— Start Data listing —
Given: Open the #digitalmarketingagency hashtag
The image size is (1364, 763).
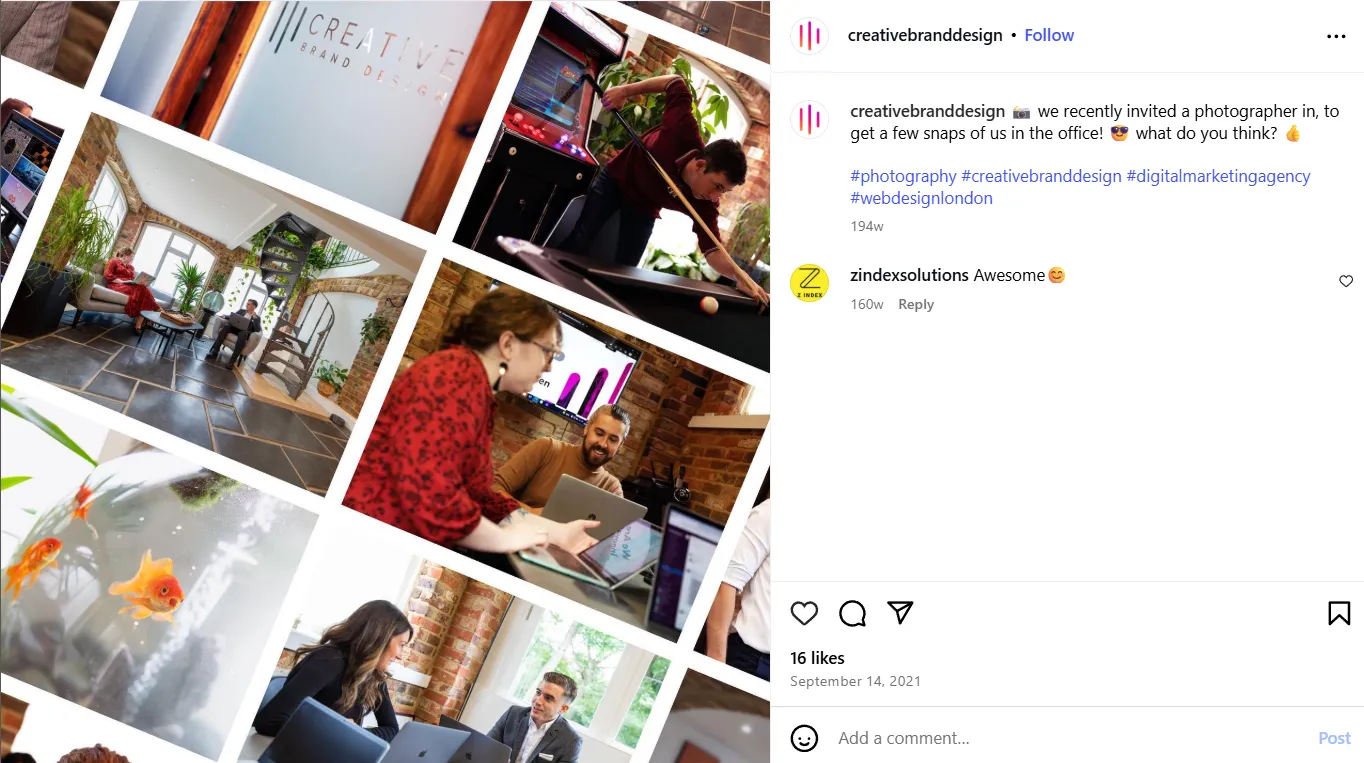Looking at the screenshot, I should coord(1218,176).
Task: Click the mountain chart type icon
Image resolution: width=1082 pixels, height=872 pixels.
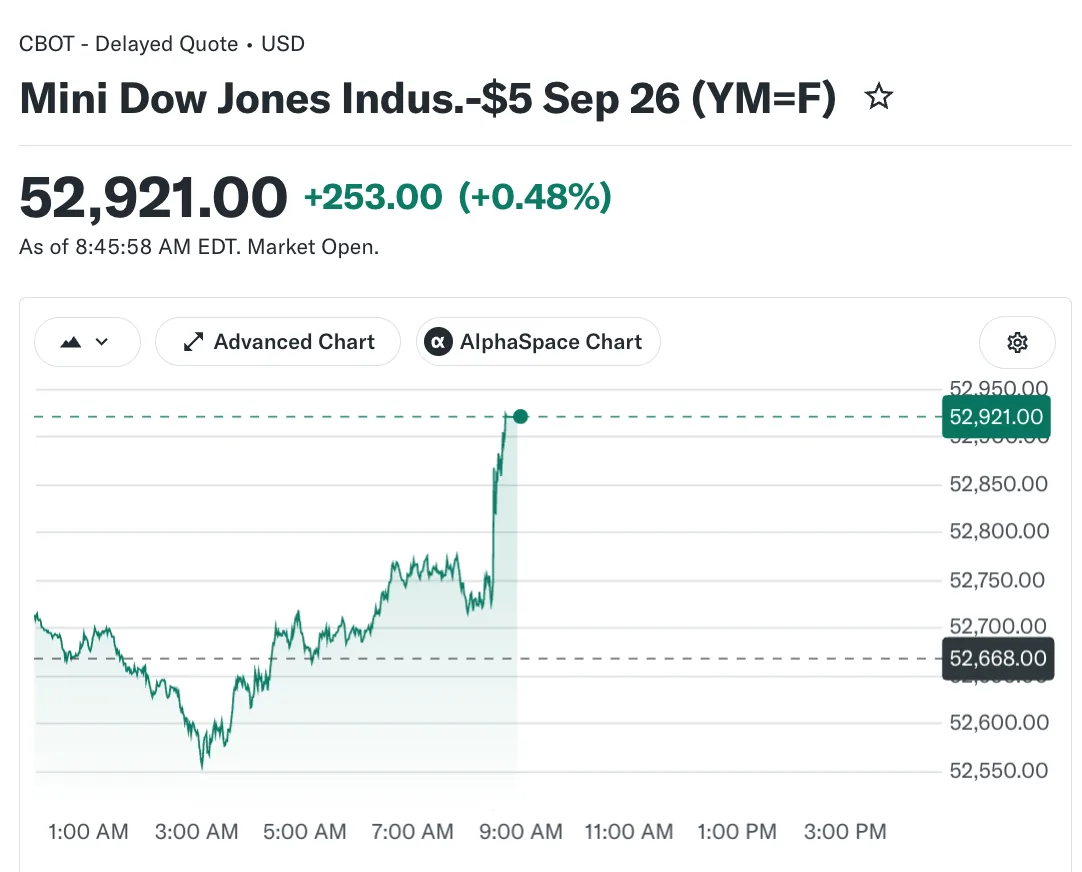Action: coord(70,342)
— End Data listing —
## [Exercise brief]
Rewrite all the entries above with "icon" replaced by "button" and nothing else changed, and leave the pictures out.

## [Answer to the task]
Given: Open the #digitalmarketingagency hashtag
The image size is (1364, 763).
Looking at the screenshot, I should coord(1218,176).
Task: Click the mountain chart type button
Image resolution: width=1082 pixels, height=872 pixels.
Action: coord(70,342)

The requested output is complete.